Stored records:
--- START ---
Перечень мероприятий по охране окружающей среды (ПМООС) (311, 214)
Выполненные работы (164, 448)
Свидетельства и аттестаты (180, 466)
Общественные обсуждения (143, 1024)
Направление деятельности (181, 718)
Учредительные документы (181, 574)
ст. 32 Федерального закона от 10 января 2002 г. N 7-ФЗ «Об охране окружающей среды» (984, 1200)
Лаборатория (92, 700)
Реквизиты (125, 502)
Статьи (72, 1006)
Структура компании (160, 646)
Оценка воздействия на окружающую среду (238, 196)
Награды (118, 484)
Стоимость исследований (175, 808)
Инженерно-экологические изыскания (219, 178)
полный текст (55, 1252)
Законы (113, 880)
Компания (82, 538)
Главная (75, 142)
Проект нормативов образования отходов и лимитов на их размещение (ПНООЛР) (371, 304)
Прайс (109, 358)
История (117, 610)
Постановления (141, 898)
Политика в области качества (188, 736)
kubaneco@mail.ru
--- END ---
■ REQUIRED WORK
Every line that holds the word "окружающей" should be copied from the records above.

■ EXERCISE OUTPUT
Перечень мероприятий по охране окружающей среды (ПМООС) (311, 214)
ст. 32 Федерального закона от 10 января 2002 г. N 7-ФЗ «Об охране окружающей среды» (984, 1200)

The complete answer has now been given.